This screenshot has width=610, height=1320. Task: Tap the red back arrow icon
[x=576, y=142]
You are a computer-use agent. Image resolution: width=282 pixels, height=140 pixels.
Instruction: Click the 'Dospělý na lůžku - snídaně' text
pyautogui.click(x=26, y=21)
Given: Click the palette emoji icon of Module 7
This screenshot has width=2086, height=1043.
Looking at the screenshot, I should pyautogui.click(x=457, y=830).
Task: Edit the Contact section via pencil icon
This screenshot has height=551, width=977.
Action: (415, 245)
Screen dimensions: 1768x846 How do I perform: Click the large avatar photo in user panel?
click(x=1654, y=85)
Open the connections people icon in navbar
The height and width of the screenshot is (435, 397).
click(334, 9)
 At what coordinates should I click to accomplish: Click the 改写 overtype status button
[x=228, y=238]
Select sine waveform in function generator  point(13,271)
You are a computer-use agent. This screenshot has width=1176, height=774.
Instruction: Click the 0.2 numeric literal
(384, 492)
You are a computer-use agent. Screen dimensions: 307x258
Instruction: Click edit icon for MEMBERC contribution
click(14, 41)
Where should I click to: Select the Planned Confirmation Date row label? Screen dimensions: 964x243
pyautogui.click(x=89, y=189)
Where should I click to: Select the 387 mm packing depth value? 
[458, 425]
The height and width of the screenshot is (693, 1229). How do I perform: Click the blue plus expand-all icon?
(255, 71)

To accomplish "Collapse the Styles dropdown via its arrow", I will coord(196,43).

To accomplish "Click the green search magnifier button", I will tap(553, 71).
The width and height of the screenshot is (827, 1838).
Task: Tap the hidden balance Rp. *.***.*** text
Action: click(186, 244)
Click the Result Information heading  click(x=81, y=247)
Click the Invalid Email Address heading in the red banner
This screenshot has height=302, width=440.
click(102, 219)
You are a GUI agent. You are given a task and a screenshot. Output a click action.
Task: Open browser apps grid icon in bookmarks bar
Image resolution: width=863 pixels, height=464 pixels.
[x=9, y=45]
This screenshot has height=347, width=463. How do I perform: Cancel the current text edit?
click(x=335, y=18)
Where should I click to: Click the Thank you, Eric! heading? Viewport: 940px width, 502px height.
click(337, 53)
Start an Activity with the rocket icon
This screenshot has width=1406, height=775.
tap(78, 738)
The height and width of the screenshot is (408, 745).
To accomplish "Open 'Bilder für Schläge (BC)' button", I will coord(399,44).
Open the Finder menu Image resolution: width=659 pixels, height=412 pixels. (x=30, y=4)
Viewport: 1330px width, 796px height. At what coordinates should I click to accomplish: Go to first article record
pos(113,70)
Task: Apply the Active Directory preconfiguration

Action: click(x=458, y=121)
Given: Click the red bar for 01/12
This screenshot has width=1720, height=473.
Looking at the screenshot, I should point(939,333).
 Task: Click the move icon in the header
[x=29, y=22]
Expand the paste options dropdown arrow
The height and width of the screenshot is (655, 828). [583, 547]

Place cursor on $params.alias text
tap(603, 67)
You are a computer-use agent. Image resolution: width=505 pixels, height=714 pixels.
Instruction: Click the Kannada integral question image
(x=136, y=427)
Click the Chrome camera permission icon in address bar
++++++++++++++++++++
■ Short exercise
Find each line above that contains the string "coordinates" and copy those lines. Matching is case-sensitive.

■ Full answer
 At what coordinates should I click to accomplish: Click the 改写 overtype status button
Viewport: 1330px width, 796px height. At what coordinates should I click to accomplish: Go to first article record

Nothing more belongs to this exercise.